'Frogs as Bio-Indicators'
Science Corner

Welcome to the 'Frogs as Bio-indicators' Science Corner, a feature of the Thousand Friends of Frogs web site, which deals with the scientific aspects of amphibians and their environment. Choose from the following areas of interest:

Amphibian Facts
Minnesota Frogs and Toads
Global Amphibian Declines--Amphibians in Trouble!!
What are the frogs trying to tell us?--Malformed Amphibians
Student and School Reports--What Students are discovering!
'Frog'-quently Asked Questions
Malformed Frog and Toad Pictures


Amphibian Facts

When talking about frogs, toads or salamanders, you will probably have some questions. These are some basic facts about amphibians--frogs, toads, salamanders and caecilians. If you have further questions, check out the 'Frog'-quently Asked Questions section.

Q. What is an amphibian?

    A. Frogs, toads, salamanders and caecilians are all amphibians. The word means double life--many species spend part of their life in aquatic (water) and terrestrial (land) environments. Because their skin lacks a shell, scales or outer drier covering, most amphibians live in wet or damp situations to prevent dehydration.

Q. What is metamorphosis?

    A. Various animals undergo major changes in their body appearance and structure as they grow. They undergo meta (change) in their morpho (form). For instance, frogs lay eggs which grow into tadpoles, which undergo a dramatic change into froglets and finally grow to be an adult frog. The key thing in metamorphosis is a rapid, drastic change in form, for example from the tadpole to the frog.
    Butterflies are another example of animals that undergo metamorphosis, from a caterpillar to a flying butterfly.

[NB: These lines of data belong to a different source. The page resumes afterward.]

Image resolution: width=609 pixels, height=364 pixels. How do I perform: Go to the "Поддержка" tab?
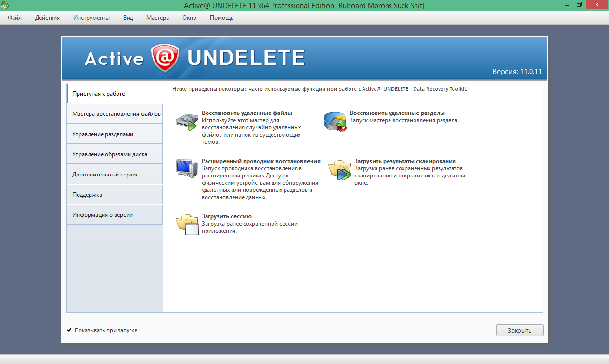[x=115, y=194]
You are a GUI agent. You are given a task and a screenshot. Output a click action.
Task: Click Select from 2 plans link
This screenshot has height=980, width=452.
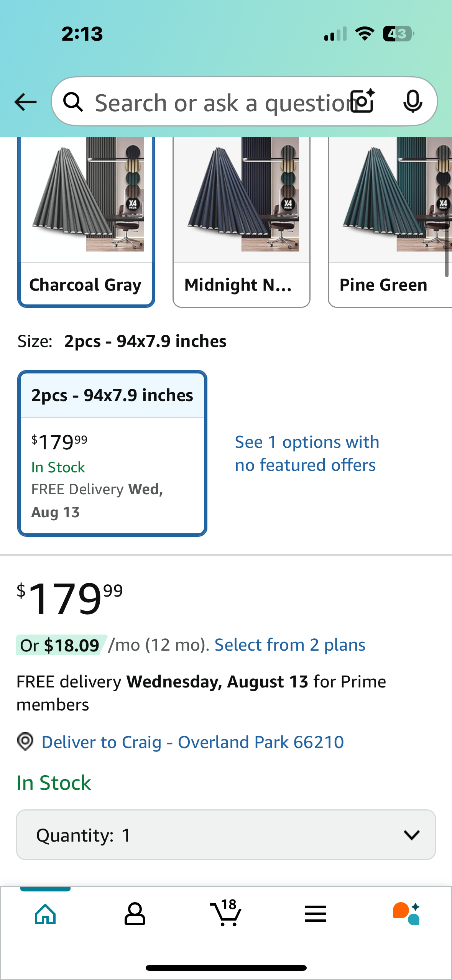(290, 645)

Q. What is a Bio-indicator?

    A. A Bio-indicator is a living (bio means life) creature that is indicating or telling you something about the area that it lives in. It can be something positive (good) or negative (bad). For example, having lots of frogs in an area tells you and scientists that the environment is healthy and complete for the frogs. If for some reason frogs are suddenly missing from an area or their population is declining (shrinking), then this is telling you that their environment is changing. Sometimes bio-indicators can be used to show us that the quality of the air we breathe or water we drink may not be of a high quality.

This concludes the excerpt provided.